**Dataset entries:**
──────────────────────────────

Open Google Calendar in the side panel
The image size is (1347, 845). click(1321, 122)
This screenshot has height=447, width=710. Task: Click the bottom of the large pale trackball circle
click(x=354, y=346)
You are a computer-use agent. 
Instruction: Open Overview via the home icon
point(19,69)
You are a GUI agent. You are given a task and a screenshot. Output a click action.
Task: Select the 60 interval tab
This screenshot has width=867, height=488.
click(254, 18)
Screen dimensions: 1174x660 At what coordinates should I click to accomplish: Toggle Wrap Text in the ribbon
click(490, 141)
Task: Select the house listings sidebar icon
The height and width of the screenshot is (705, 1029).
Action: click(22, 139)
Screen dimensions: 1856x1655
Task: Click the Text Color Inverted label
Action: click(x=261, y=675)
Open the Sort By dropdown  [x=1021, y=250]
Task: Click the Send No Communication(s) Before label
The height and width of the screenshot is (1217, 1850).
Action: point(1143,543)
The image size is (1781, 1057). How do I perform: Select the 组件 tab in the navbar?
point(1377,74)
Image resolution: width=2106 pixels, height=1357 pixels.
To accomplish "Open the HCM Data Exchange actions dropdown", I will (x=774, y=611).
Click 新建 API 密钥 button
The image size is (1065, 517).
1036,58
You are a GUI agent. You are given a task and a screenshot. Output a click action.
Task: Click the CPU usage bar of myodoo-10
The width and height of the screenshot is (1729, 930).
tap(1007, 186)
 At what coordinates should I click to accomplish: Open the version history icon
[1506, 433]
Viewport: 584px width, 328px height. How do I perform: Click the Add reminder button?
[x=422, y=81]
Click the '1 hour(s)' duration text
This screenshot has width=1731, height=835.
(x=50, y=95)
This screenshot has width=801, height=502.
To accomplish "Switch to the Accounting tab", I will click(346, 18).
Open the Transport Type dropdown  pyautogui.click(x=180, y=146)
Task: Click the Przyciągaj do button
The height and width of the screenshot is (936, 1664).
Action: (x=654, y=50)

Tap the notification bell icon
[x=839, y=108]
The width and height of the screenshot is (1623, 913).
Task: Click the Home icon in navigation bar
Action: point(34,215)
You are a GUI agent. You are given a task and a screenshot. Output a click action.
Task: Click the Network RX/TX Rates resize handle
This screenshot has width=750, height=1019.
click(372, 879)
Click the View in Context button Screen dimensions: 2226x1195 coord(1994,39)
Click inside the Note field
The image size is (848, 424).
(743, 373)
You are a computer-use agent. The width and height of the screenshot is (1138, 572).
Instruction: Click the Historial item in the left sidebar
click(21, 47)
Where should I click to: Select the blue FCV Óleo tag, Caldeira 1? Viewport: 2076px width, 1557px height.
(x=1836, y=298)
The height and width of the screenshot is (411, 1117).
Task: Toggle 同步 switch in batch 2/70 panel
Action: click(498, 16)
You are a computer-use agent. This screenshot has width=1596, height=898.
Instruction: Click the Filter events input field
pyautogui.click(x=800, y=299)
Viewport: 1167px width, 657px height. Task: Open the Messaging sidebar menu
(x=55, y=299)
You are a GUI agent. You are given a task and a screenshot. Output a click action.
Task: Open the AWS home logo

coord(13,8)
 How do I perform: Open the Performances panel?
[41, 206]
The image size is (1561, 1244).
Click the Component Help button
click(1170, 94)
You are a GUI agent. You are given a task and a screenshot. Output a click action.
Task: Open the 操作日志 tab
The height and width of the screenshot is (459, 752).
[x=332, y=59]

──────────────────────────────

**Task description:** Only lines holding the string "computer" are wanted; gather each one from the entries above.

**Answer section:**
You are a computer-use agent. 
You are a computer-use agent. The width and height of the screenshot is (1138, 572).
You are a computer-use agent. This screenshot has width=1596, height=898.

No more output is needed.